El niño abrió los ojos. El dolor se reflejaba en sus pupilas negras.
¡Estaba vivo!
―¡Mamá! ―Chilló.
―¡Hijo! ¡Ya voy!
―¡Mamá!
Las mortajas empezaron a agitarse. Primero como si el viento las moviera, después, como si tuvieran vida propia. ¡Tenían vida propia! Lentamente empezaron a envolver al niño, a aprisionarlo. La mujer corría gritando, llorando desconsolada y aterrada, pero su hijo seguía a una distancia insalvable.
―¡Mamá! ―Volvió a gritar. Las mortajas casi terminaban de envolverlo. Sabía que cuando terminaran sería el fin―. ¡Mamá!
Las mortajas lo envolvieron y el demacrado rostro de su hijo desapareció.
La mujer se soltó a llorar y gritar.
*****
Despertó gritando y llorando. ¡Una pesadilla! Siguió llorando de alivio.
La puerta de la recámara estaba abierta. En el vano estaba de pie una figura pequeña. Por la oscuridad no distinguía sus facciones, pero sabía que era su hijo.

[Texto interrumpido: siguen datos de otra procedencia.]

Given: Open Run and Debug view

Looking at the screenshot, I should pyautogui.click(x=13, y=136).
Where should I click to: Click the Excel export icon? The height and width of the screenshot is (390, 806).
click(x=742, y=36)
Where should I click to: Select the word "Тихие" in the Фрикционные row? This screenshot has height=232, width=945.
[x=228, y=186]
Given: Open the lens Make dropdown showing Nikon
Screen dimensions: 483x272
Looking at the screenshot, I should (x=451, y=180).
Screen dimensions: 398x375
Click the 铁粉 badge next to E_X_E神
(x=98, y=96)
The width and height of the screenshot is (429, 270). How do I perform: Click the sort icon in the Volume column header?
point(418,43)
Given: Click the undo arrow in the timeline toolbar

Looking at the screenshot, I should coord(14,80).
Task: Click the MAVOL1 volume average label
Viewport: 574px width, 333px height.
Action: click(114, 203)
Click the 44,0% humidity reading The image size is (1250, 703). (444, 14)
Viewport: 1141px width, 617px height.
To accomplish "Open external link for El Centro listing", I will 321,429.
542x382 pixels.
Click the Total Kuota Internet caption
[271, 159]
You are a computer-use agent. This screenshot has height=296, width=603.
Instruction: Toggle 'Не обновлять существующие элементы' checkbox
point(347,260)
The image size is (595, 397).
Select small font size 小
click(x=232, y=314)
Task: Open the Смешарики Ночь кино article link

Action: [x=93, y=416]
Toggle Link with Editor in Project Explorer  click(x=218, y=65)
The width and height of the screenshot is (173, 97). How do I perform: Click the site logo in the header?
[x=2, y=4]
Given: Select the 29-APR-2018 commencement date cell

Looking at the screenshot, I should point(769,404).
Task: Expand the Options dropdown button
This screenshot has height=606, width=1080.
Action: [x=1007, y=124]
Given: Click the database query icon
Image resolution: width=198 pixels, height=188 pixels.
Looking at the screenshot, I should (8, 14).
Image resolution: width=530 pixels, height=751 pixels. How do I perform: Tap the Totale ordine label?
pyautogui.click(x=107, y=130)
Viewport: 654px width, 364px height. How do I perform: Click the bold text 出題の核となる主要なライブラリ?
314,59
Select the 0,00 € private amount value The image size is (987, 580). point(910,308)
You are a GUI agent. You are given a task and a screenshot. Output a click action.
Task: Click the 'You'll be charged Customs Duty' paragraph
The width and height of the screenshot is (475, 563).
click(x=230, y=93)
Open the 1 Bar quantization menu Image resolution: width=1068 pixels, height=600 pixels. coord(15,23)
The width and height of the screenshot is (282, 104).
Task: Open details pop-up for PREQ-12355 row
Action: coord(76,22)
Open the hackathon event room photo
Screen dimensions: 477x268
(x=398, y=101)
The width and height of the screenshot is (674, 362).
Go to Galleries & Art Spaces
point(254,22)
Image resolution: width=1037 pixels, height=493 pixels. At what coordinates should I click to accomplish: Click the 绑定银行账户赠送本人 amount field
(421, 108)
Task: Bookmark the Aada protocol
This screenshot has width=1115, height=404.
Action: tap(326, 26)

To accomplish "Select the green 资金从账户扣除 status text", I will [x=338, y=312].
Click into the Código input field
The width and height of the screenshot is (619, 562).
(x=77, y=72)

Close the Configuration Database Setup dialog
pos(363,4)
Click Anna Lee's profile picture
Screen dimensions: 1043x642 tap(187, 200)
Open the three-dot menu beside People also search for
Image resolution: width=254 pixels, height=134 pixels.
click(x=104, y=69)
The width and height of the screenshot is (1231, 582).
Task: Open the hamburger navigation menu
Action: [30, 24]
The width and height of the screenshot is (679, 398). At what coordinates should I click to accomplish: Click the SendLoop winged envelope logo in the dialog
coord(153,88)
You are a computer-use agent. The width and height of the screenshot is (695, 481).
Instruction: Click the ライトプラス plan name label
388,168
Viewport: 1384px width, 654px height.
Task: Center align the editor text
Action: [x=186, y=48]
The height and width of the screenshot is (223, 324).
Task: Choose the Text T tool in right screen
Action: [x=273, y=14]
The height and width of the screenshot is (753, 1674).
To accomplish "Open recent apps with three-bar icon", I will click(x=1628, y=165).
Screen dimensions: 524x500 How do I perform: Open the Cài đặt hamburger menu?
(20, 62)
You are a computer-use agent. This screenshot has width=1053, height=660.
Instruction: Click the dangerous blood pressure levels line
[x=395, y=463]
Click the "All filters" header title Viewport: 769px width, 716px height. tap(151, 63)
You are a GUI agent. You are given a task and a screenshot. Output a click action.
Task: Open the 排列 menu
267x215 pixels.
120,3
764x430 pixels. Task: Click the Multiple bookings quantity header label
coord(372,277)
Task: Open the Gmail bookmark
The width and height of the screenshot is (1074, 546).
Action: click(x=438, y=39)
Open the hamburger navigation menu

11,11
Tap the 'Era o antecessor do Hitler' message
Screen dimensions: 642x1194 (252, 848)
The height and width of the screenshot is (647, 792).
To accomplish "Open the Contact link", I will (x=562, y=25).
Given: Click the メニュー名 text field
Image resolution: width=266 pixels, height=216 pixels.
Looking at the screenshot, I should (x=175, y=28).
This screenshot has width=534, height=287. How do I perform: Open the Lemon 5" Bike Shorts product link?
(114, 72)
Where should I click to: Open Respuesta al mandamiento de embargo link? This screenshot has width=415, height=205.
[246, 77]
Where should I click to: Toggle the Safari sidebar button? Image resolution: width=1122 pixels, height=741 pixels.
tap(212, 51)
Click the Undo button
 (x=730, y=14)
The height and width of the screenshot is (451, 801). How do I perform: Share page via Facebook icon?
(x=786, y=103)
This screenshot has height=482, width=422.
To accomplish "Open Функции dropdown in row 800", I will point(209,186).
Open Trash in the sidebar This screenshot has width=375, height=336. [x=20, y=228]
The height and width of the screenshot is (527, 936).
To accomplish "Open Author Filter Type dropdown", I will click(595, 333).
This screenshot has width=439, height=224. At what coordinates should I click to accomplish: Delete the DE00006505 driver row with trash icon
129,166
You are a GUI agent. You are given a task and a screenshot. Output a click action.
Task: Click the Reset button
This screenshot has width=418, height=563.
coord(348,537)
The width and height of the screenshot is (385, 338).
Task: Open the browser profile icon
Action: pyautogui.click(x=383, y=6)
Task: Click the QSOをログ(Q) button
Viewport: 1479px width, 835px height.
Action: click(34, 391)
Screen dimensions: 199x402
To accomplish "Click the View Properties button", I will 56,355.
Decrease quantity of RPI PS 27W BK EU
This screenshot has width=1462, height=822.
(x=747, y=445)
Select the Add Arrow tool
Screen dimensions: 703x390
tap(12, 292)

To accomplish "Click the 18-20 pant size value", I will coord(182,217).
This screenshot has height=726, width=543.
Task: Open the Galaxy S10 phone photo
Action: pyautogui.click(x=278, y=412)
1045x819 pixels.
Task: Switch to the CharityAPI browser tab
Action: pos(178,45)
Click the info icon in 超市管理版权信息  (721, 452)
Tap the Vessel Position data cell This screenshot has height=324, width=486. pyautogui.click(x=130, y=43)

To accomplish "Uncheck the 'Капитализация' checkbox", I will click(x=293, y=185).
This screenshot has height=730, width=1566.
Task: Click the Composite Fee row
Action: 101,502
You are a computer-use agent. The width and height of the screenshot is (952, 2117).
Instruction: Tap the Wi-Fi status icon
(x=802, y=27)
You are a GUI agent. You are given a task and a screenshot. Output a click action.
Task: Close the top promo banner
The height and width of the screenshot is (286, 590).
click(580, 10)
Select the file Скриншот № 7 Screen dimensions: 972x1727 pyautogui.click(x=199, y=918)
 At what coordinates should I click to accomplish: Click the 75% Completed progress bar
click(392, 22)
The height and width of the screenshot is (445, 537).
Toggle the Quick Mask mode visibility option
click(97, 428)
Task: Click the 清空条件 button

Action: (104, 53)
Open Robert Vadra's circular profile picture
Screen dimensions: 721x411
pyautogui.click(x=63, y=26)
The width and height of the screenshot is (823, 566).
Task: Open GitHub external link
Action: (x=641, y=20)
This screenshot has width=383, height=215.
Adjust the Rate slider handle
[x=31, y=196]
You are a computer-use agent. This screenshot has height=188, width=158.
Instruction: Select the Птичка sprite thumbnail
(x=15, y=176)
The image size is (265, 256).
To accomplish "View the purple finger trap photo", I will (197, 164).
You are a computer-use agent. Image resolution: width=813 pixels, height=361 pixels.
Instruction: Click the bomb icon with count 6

―Mamá ―dijo la sombra, como para confirmar.
―¡Hijo! ―La voz de la mujer estaba quebrada por terror experimentado en la pesadilla, y por el alivio.
―Mamá.
―Ya voy cariño.
La mujer se levantó. Su hijo la llamaba.
Al otro lado de la cama, su esposo, que acaba de despertar, se apoyó en los codos.
―¿Qué haces, cariño? ―preguntó.
―Mi hijo me necesita. Está en la puerta, ¿no lo ves?
Su esposo la miró con preocupación.
―Cariño, enterramos a nuestro hijo hace tres días.
La mujer lo recordó todo de golpe. Sin embargo, la pequeña sombra seguía allí.
Y la llamaba.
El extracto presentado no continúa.